Coprinus plicatilis

Coprinus plicatilis

Coprinus plicatilis (Coprinus plicatilis (Curtis) Br., 1838) is a mushroom belonging to the Coprinaceae family.

Systematics –
From the systematic point of view it belongs to the Domain Eukaryota, Kingdom Fungi, Phylum Basidiomycota, Class Basidiomycetes, Order Agaricales, Family Coprinaceae and then to the genus Coprinus and to the species C. plicatilis.
The terms are synonyms: Agaricus plicatilis Curtis, Fl. Londin .: 57 (1787) and Parasola plicatilis.

Etymology –
The term Coprinus comes from the Greek κόπρινος kóprinos (from κόπρος cópros dung): pertaining to the dung, which grows on dung. The specific epithet plicatilis is due to the pleats of the hat.

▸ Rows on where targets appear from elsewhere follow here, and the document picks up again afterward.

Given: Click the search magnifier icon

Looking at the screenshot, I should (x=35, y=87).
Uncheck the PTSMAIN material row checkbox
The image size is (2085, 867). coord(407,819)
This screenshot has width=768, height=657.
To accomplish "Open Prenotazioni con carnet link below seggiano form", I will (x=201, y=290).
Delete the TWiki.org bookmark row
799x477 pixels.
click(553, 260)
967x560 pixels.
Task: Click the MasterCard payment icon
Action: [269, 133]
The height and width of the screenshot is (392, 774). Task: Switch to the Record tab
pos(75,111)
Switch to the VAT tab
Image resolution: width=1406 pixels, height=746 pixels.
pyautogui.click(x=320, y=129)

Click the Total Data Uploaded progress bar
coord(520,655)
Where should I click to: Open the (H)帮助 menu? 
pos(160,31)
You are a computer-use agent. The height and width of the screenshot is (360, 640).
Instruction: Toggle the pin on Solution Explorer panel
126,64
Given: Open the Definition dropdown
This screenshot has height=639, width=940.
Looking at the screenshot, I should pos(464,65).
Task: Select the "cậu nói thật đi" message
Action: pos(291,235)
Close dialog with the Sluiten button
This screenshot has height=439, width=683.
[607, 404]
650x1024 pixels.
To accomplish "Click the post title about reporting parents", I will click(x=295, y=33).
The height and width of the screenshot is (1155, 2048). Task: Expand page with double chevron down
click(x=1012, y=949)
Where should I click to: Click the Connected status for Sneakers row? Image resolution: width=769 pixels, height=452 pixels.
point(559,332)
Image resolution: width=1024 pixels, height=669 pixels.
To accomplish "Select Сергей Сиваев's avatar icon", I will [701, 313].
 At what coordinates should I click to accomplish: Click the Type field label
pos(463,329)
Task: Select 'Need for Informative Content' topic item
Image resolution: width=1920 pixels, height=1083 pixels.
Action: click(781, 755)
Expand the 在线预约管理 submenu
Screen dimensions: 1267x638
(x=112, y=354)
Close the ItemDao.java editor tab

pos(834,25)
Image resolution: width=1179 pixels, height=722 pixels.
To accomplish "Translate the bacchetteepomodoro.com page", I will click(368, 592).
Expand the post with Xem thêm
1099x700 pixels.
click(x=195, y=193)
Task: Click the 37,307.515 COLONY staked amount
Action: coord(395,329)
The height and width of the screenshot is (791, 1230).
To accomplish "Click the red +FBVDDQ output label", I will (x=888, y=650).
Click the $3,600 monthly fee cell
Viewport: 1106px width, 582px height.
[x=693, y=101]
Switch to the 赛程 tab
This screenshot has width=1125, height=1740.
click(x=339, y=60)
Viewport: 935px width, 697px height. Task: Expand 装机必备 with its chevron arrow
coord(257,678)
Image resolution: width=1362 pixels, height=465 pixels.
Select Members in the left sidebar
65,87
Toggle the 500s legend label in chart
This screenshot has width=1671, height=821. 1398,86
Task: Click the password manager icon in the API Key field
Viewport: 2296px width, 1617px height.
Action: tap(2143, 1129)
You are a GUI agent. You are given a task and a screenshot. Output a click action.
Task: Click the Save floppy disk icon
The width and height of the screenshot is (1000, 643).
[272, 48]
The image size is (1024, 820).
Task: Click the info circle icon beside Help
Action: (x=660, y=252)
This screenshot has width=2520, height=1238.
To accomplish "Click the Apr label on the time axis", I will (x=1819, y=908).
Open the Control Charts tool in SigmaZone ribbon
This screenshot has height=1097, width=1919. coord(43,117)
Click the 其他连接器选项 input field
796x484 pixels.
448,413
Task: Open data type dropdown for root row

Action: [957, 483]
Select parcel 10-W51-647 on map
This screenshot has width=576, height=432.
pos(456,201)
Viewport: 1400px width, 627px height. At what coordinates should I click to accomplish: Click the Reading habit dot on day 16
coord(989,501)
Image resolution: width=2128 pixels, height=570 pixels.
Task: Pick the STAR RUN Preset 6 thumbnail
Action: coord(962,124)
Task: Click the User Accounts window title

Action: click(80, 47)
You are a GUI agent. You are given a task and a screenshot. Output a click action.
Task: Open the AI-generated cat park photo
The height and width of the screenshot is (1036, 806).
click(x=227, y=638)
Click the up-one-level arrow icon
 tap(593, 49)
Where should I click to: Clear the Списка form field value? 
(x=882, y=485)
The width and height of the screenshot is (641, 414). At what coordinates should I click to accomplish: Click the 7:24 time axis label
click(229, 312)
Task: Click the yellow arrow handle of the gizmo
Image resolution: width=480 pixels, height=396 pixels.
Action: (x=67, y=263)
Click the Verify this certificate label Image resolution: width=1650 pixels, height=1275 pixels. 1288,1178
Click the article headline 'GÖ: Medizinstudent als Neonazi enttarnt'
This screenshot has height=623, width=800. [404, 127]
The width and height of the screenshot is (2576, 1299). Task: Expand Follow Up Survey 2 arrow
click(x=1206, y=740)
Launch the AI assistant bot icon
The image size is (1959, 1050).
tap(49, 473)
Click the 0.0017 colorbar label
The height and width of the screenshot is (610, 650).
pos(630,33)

Geographic Distribution and Habitat –
Coprinus plicatilis is a fungus that grows in the period between spring and autumn, in meadows and other grassy areas and more rarely in the shade. It is found solitary in small groups and rarely in a few. It is quite common and widespread throughout Europe and probably on other continents.

Recognition –
It is recognized for having a cylindrical-ovoidal hat of 2-4 cm of diameter, campanulate, then convex, flattened and compressed in the center; with ocher-yellow color the central part, gray, powdery, plicate-striated the peripheral part. The lamellae are thin, tender, pink in color, and then turn gray and finally black, not deliquescent; inserted on a disk, from the top of the stem. The stem is pale-white, silky-shiny, thin and with a bulbous base. The meat is of insignificant consistency, with almost no odor and taste. Under the microscope there are spores of 11-12 x 8-9 μm, elliptic, or almond, black in mass. Basidia are 20-42 x 9-12 μm, tetrasporic. The pleurocystids are 60-100 x 22-35 μm, utriform or sub-cylindrical and the cheilocystides of 40-90 x 16-28 μm, utriform or sublageniform with a neck 6-15 μm long, sometimes ellipsoid. Buckle joints: present.

Cultivation –
Coprinus plicatilis, both for its consistency and for its organoleptic qualities, is not a fungus of any interest to cultivation.

Uses and Traditions –
The coprinus plicatilis is closely related to C. leocephalus but differs in the larger and elongated spores, with basidi a little ‘smaller and more gray, the less crowded lamellae; moreover it prefers a habitat exclusively in more open and grassy places.
From the hat of the Coprinus plicatilis, as well as of the Coprinus comatus, in the past it was obtained a liquid, which was used to prepare a kind of ink much more resistant than that of china. For this reason these mushrooms, in the Anglo-Saxon countries, are called “Ink Cap”, ie ink hat. There are more than 100 ink mushrooms and they are found on rich, non-fertilized soils, on meadows, fields, gardens and are very common in our latitudes.
From the point of view of edibility it is of little value, even if it can be consumed but it is not recommended.

Preparation Mode –
Coprinus plicatilis does not have any gastronomic value even if occasionally it has been consumed.

Guido Bissanti

Sources
– Wikipedia, the free encyclopedia.
– Cetto B., 2008. Real mushrooms, Saturnia, Trento.
– Pignatti S., 1982. Flora of Italy, Edagricole, Bologna.
– Conti F., Abbate G., Alessandrini A., Blasi C. (edited by), 2005. An annotated checklist of the Italian vascular flora, Palombi Editore.

Attention: Pharmaceutical applications and alimurgical uses are indicated for informational purposes only, they do not in any way represent a medical prescription; there is therefore no liability for their use for curative, aesthetic or food purposes.